The city of Gath (1 Sam. 6:17) was one of the main cities of the Philistines who were enemies of the Israelites in the Old Testament.
It is one of the largest archaeological sites in Israel. This city was famous for being the hometown of Goliath (1 Sam. 17:4) and one of the places the Ark of the Covenant was taken to when it was captured (1 Sam. 5:8). Over the last few years archaeologists have been making a number of important discoveries there that is shedding more light on the Philistines.
In 2010 excavators from Bar-Ilan’s University at Tell es-Safi (the site for the city of Gath) uncovered a Philistine temple that featured two central pillars. This design brought to mind the story of Samson in Judges 16 where he killed a large gathering of Philistines by toppling over the two main supporting pillars of the temple of Dagon.

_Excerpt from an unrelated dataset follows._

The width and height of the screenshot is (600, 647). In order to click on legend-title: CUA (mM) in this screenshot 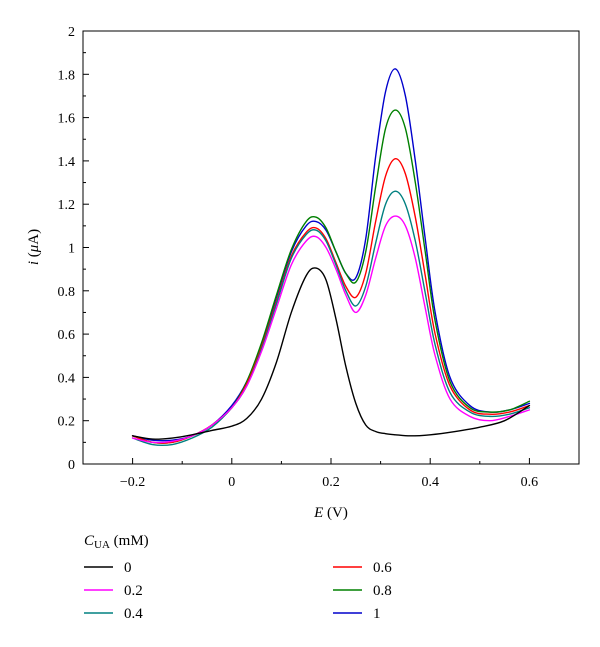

In addition to the discovery of the temple archaeologists this year made the announcement that a 2-horned stone altar (see photo) was found at Gath. The altar is approximately one meter tall, half a meter wide and half a meter long. This is about the same size as the altar of incense in the Holy Place of the Tabernacle (cf. Ex. 30)! The altar at Gath is the earliest stone altar from Philistia and one of the earliest altars from the Iron Age.
As one archaeologist pointed out to the Jerusalem Post newspaper, “‘It doesn’t mean that we’re one day going to find a skull with a hole in its head from the stone that David slung at him,’ Maeir added, speaking of Goliath,” but from these excavations archaeologists are helping us gain a better understanding of the Bible and the cultures mentioned in it.